- _Selected text_
10-Day Plan for Learning Malware Development in C: Day 9 – Basic Attacker Communication (C2)

We are ready to dive into one of the critical aspects of malware functionality, communication with an attacker, often referred to as Command and Control (C2). C2 communication allows an attacker to remotely control compromised systems, issue commands, and receive stolen data. We will focus on building a simple communication channel between malware and a server. 

Day 9 – Basic Attacker Communication (C2)

Objective

Our main objective today is to implement a simple C2 communication channel in C. We'll learn how to create sockets to establish connections and send captured data from the malware to a remote server. By the end of this post, you will have a client program (in C) that can communicate with a remote server, which we can build using Python.

Understanding Command and Control (C2) Communication

Command and Control (C2) communication allows an attacker to send commands and retrieve data from compromised systems. To achieve this, a C2 server is set up by the attacker, while the malware acts as a client that connects back to this server, sends collected information, or waits for instructions.

The communication channel between the client and server is often established using sockets, which provide a way to connect two machines over a network. For our purposes, we’ll build a simple TCP client in C to connect to a server and send keylogger data.

- _Source excerpt_
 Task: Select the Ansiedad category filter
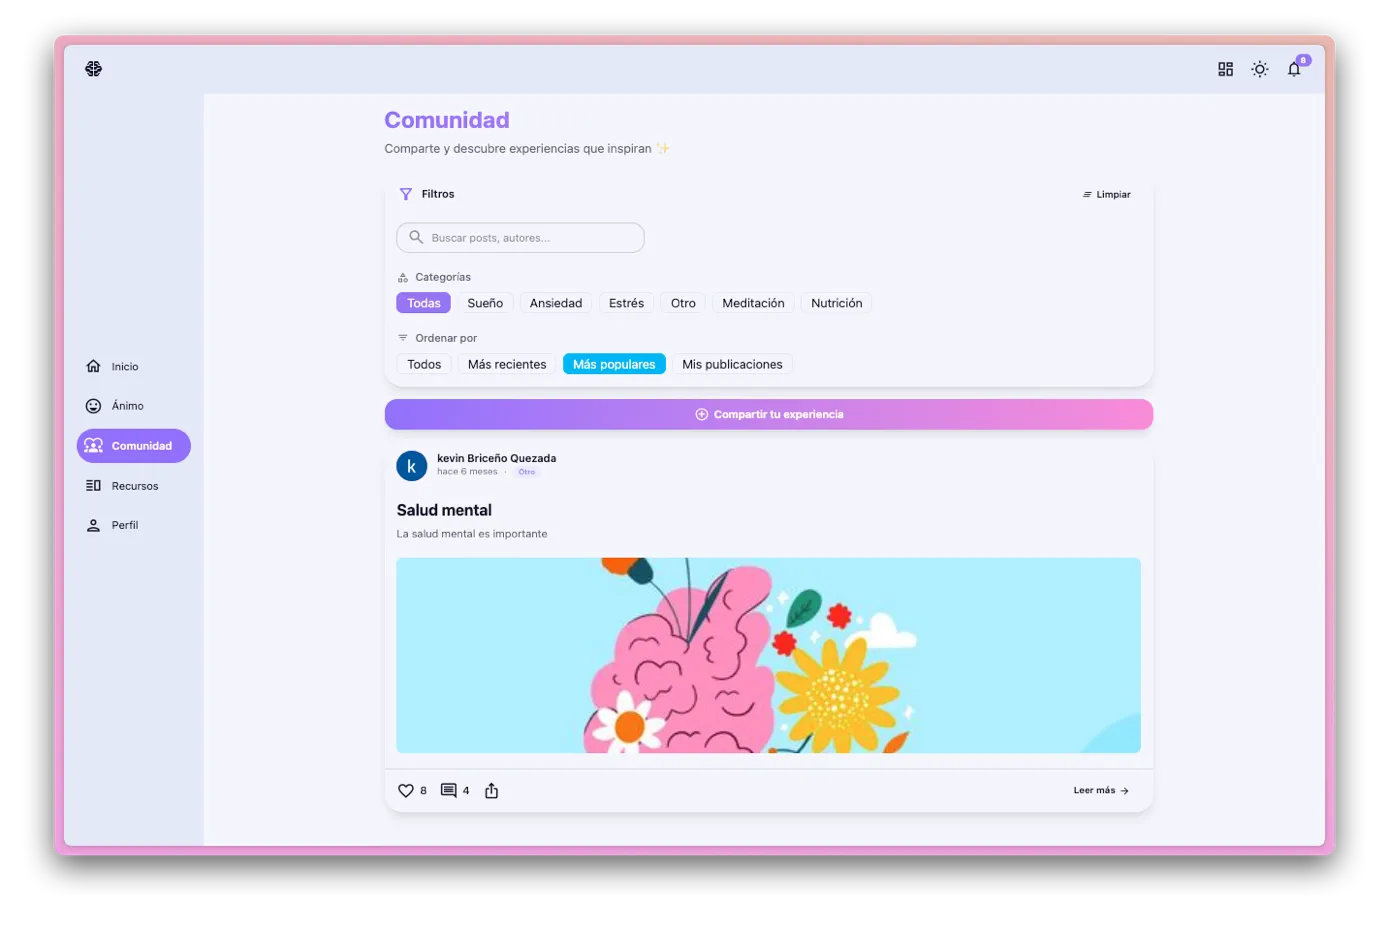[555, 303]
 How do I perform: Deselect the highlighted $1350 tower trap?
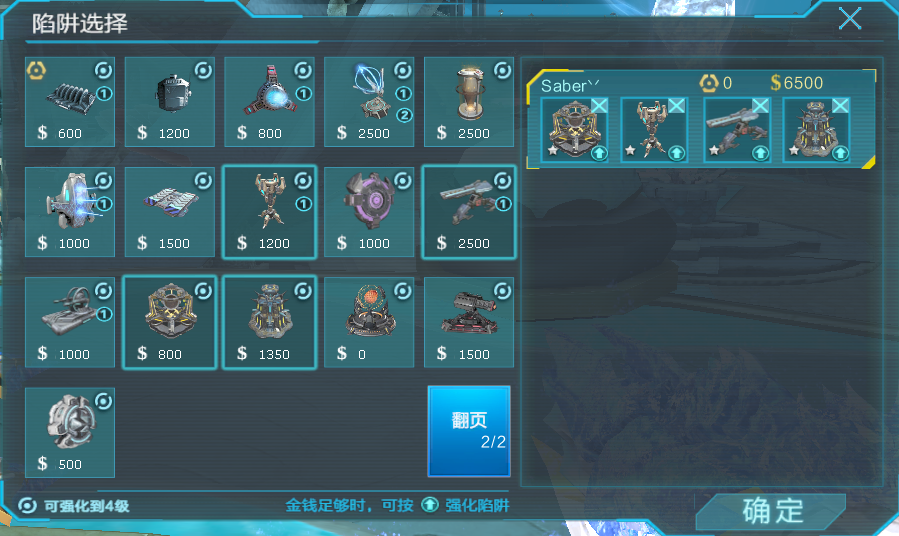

- _Problem set_
a - Answer these questions using the post on basic attacker communication (C2):
(i) What three things does C2 communication let an attacker do?
(ii) Which language does the post say can be used to build the remote server?
(iii) What type of client will be built in C, and what data will it send?
b - Summarize the post on basic attacker communication (C2) in two sentences.
c - Extend the post on basic attacker communication (C2), starting after its final sentence.

- _Exercise answers_
a -
(i) Remotely control compromised systems, issue commands, and receive stolen data.
(ii) Python.
(iii) A simple TCP client that sends keylogger data.

b - Command and Control (C2) communication lets an attacker remotely control compromised systems, with the malware acting as a client that connects back to an attacker-run server to send collected information or wait for instructions. The post aims to implement a simple C2 channel in C, using sockets to build a TCP client that sends keylogger data to a remote server that can be built in Python.

c -
Please beware of the "free" C2 out there that could potentially have a reverse communication to an unknown source, make sure you always have a set of vetted tools when creating any engagement.

Creating Sockets in C

Sockets are a low-level way to send and receive data between systems over a network. We'll create a socket in C that connects to a C2 server. This connection allows our malware to send collected data, such as keystrokes, to an attacker-controlled machine.

The process of creating a socket involves:

1. Creating the Socket: Using the socket() function to create a network socket.

2. Connecting to the Server: Using the connect() function to establish a connection to the server's IP and port.

3. Sending Data: Using the send() function to send data to the server.

Including the Necessary Headers: In Windows, the Winsock library is used to work with sockets. You need to include the appropriate headers and link the necessary library when compiling.

Example Code to Include Winsock:

#include <winsock2.h>
#include <windows.h>
#include <stdio.h>

#pragma comment(lib, "ws2_32.lib")  // Link with the Winsock library

The #pragma comment(lib, "ws2_32.lib") directive tells the compiler to link against the Winsock library, which is essential for socket functions like socket(), connect(), and send().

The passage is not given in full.